At Rebecca W. Geyer & Associates, P.C., when we prepare estate planning documents for our clients throughout the state of Indiana, those documents are typed. Every so often, however, a client of ours is named executor of someone else’s estate, and the will the deceased left is holographic.
Does holographic literally mean handwritten (in cursive), you may wonder, or could it have been printed by hand in block letters? In some states, the answer is yes; a holographic will must be entirely in the will maker’s own handwriting. The important thing to remember is that there must be evidence that the “testator” (the person executing the will) is the one who actually created it, and in the event of a dispute, handwriting experts might be called in.
The state of Indiana has no statutory provisions for holographic wills; on the other hand, Indiana courts have not tended to invalidate wills simply because they have been handwritten, provided that the documents meet the legal standards of this state and were witnessed correctly by two disinterested witnesses.
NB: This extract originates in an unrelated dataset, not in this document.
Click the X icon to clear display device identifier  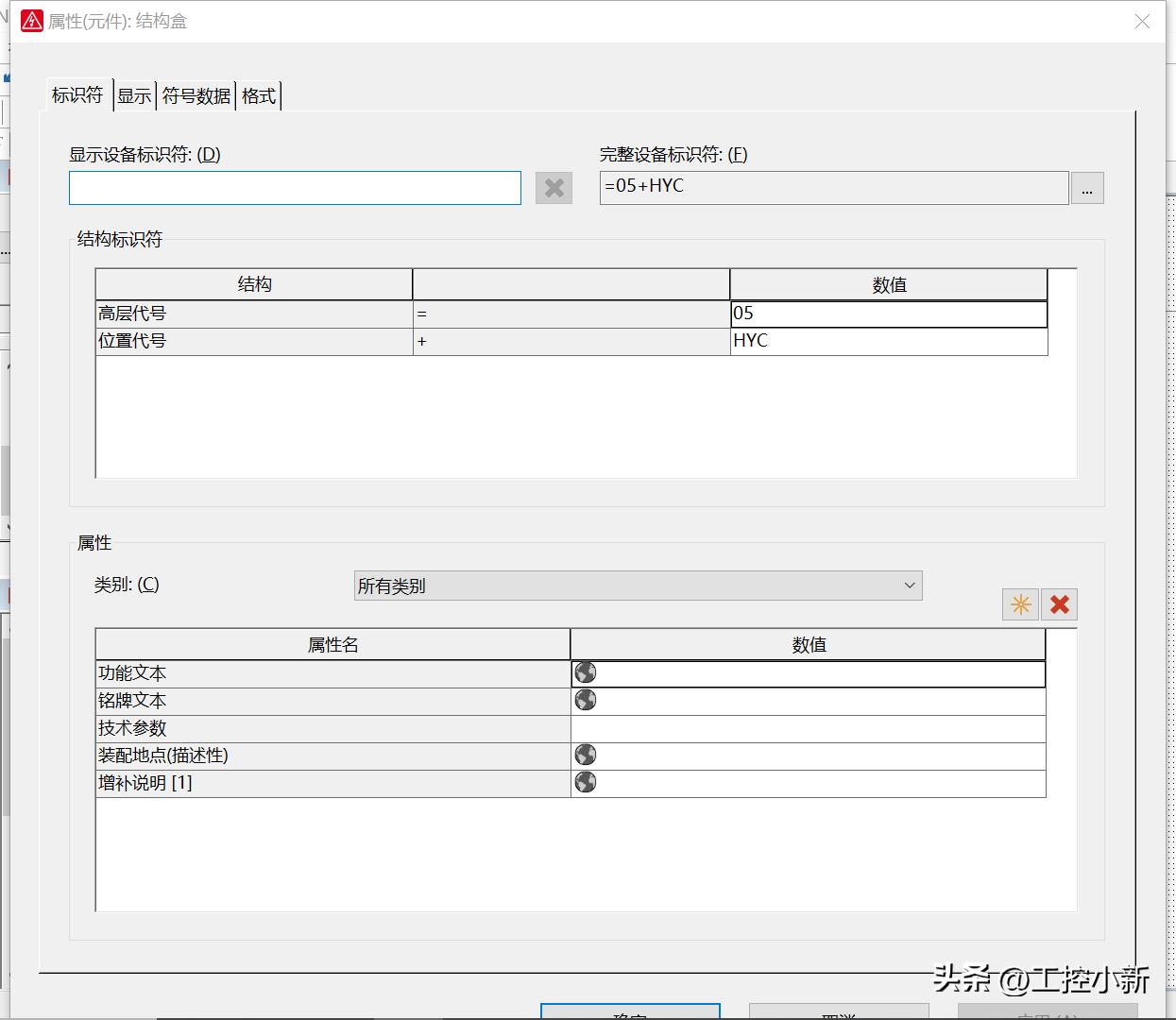(x=554, y=188)
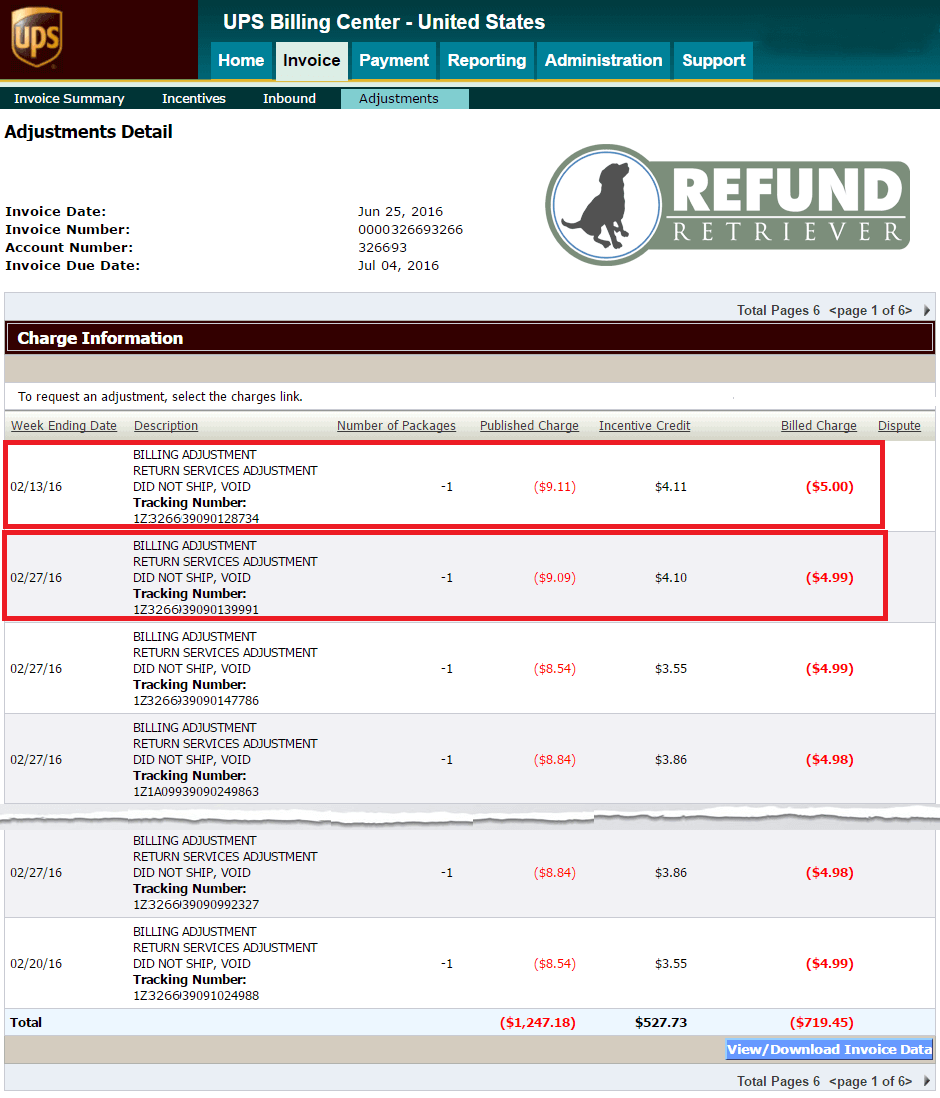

Whether typed, blog printed, or written in cursive, a will can be made “self proved” by attaching a self-proving clause in which witnesses attest to the authenticity of the will and to the testator’s competency to make that will. And, while this is relatively scarce in today’s digital generation, in the non-urban areas of our state, we’re still seeing adult children asking us for help handling their parents’ holographic wills.